**Problem details:**
Edit the items below, changing every "screenshot" to "screen capture" and leaving everything else unchanged. Leave the pictures out of your answer.

──────── Given information

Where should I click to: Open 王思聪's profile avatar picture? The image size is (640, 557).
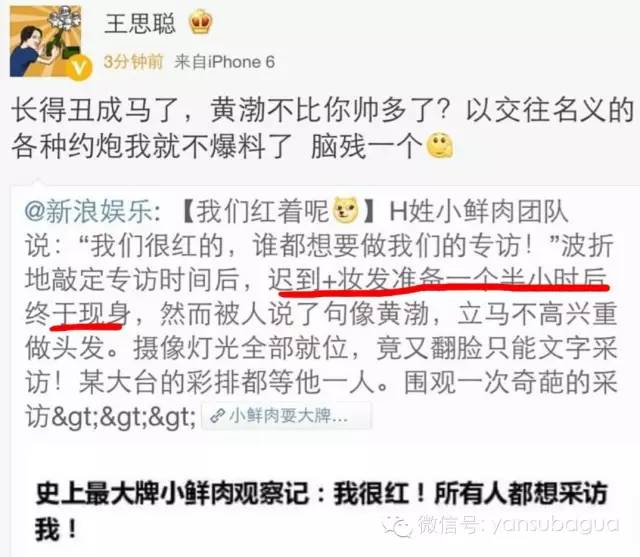click(46, 41)
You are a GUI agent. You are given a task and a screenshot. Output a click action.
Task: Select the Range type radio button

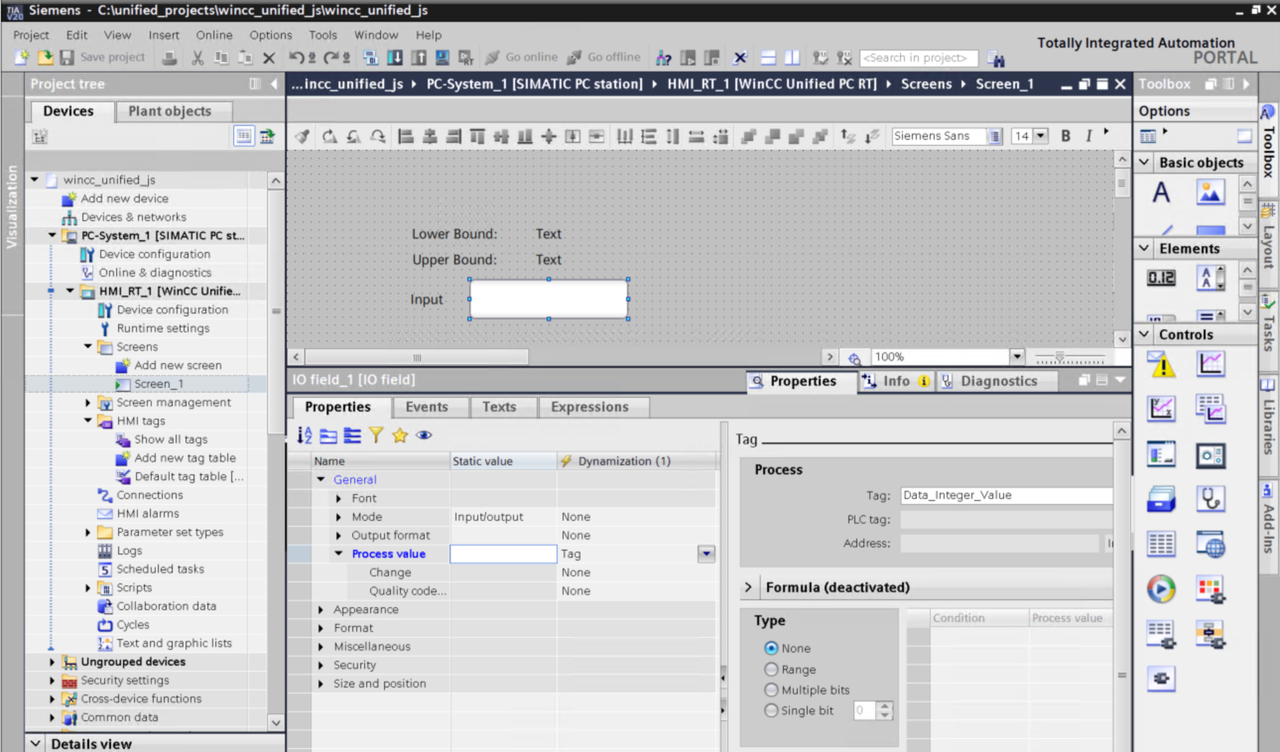(771, 670)
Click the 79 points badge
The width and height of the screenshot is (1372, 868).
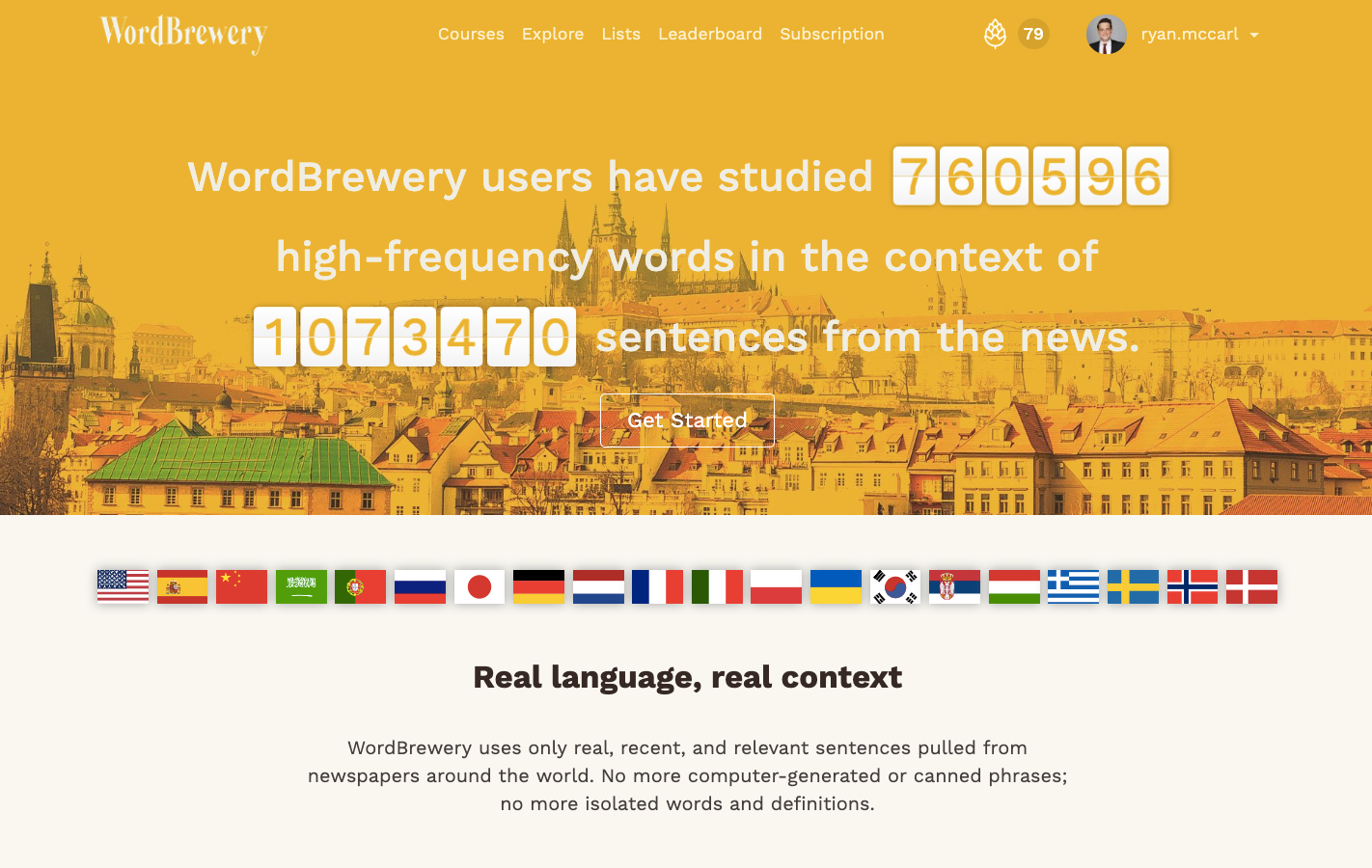(1033, 34)

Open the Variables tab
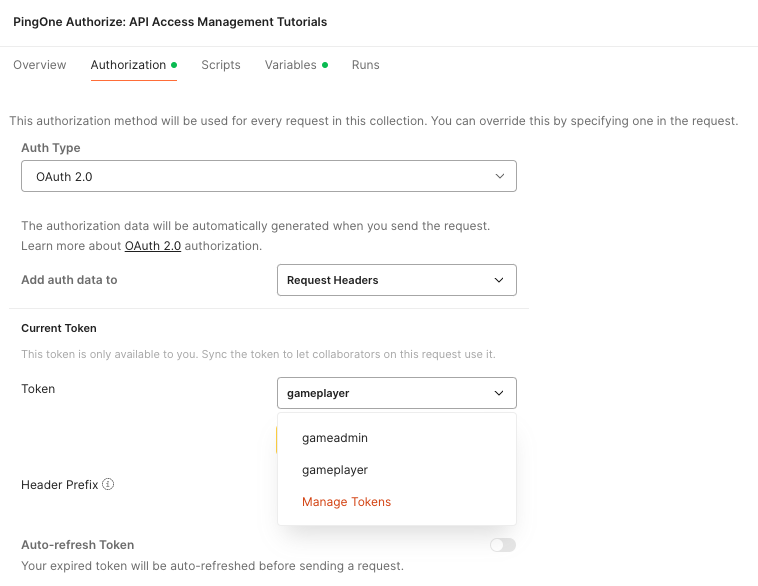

────────────────

**Task output:**
Where should I click to: Open 王思聪's profile avatar picture? The image size is (640, 557).
click(46, 41)
You are a GUI agent. You are given a task and a screen capture. Output a click action.
Task: Select the Range type radio button

(771, 670)
Click the 79 points badge
The width and height of the screen capture is (1372, 868).
(1033, 34)

Open the Variables tab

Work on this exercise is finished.